The system suppresses the noise and reverberation incurred by automated speech and speaker recognition systems, thereby improving the intelligibility of mobile communication devices, “smart” virtual assistants, and assistive speech technologies.
A sample spectrogram

SEAMNET is a neural network–based, end-to-end, single-channel speech enhancement system that could help improve the intelligibility of mobile communication devices, “smart” virtual assistants, and assistive speech technologies. It is designed to suppress both the noise and reverberation that can significantly degrade the performance of typical automated speech and speaker recognition systems.

Problem
Speech signals are typically captured in the presence of distortions such as reverberation and/or additive noise. For human listeners, these distortions result in increased listening effort and reduced intelligibility.
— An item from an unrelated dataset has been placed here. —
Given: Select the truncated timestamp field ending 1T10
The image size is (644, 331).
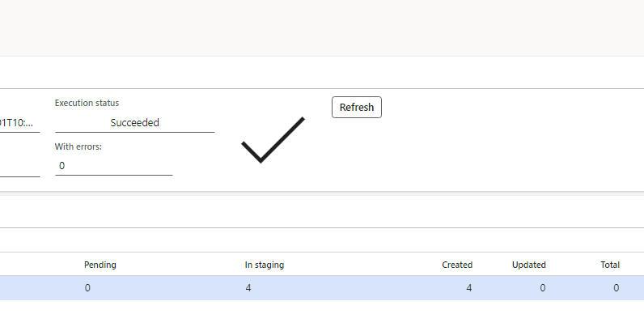Looking at the screenshot, I should [x=19, y=123].
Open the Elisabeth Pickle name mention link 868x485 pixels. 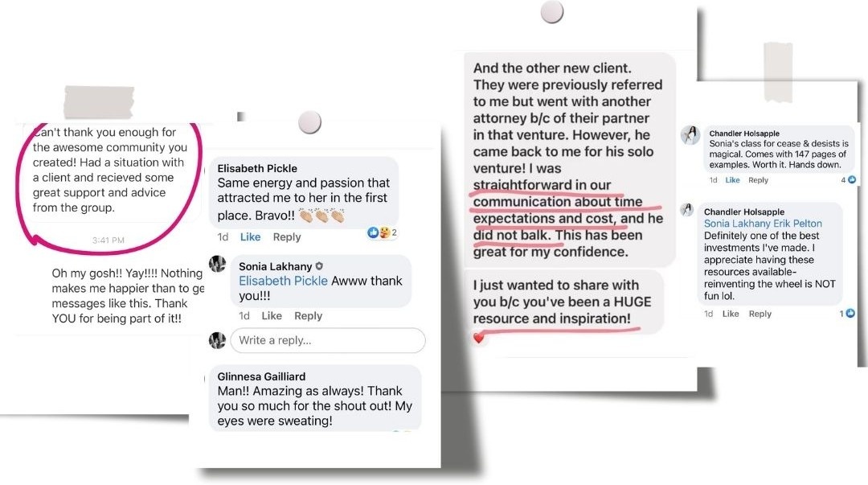(x=283, y=281)

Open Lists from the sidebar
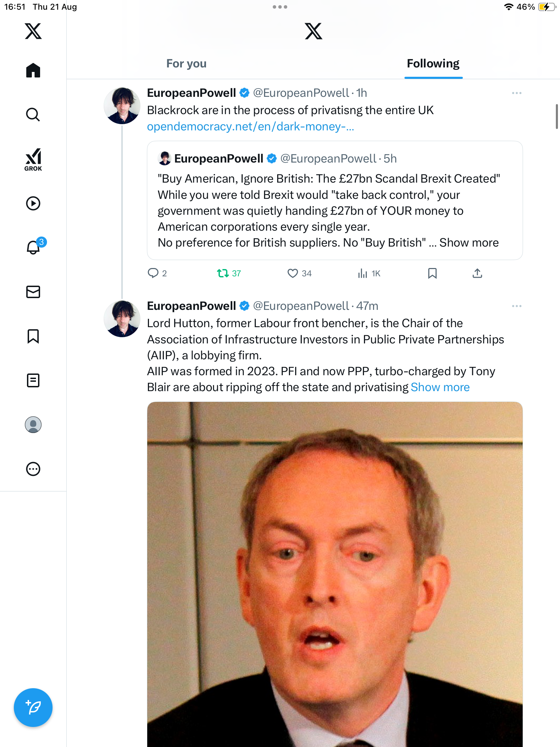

For automated applications, such as speech and speaker recognition, distortions decrease system performance. 

Solution
SEAMNET software reduces the effects of reverberation and noise on speech signals. It takes as input a noisy and/or reverberant speech waveform and outputs an enhanced version of the signal, processed to improve perceptual quality for human listening. SEAMNET leverages a deep neural network to predict the underlying clean speech signal from a noisy observed version. It suppresses interfering sources in the input signal via a multiplicative mask in a learned embedding space. The enhancement and autoencoder capabilities within the overall network allow the user to dynamically control the trade-off  between noise suppression and speech quality. 
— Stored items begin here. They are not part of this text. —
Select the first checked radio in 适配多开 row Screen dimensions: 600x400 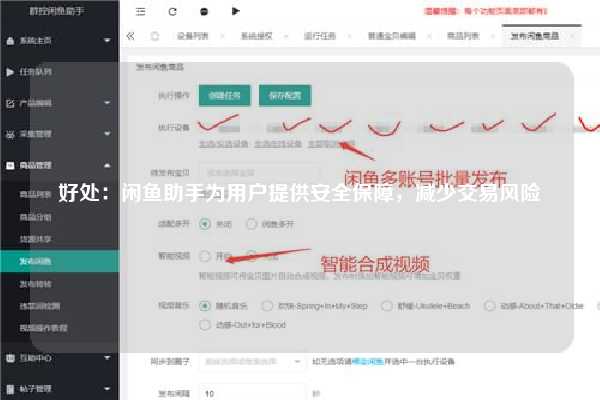point(205,224)
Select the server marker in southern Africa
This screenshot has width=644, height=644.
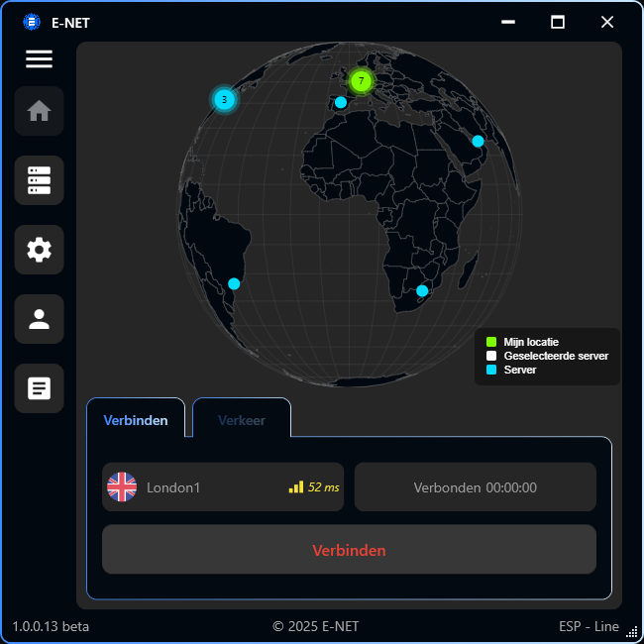click(x=422, y=290)
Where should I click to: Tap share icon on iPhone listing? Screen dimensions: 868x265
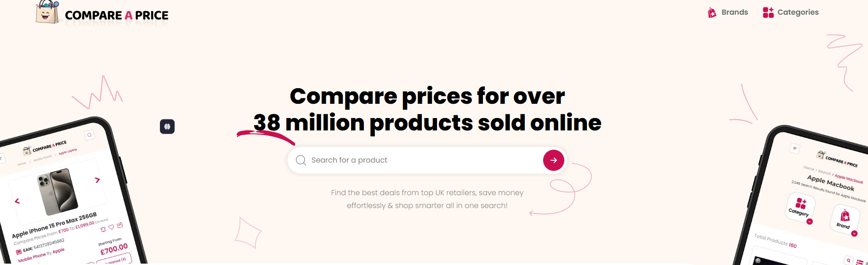click(x=120, y=225)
System testing has shown SEAMNET to outperform state-of-the-art competitors, both in terms of objective speech quality metrics and subjective listening tests. During the listening tests, human subjects found the dynamic control particularly beneficial in reducing the amount of perceived disturbing artifacts in the output signal.

Benefits

  • Allows users to control the level of suppression applied during speech enhancement
  • Provides joint noise and reverberation suppression; currently used speech/speaker recognition systems dampen background noise but not reverberation that is inherent in all speech signals
  • Computational efficiency allows SEAMNET to operate even with systems limited in speed

Potential Use Cases

  • Automated speech recognition
  • Mobile communications

Additional Resources

B.J. Borgström and M.S. Brandstein, “Speech Enhancement via Attention Masking Network (SEAMNET): An End-to-End System for Joint Suppression of Noise and Reverberation,”  IEEE/ACM Transactions on Audio, Speech, and Language Processing, 29, 515−526, 2021.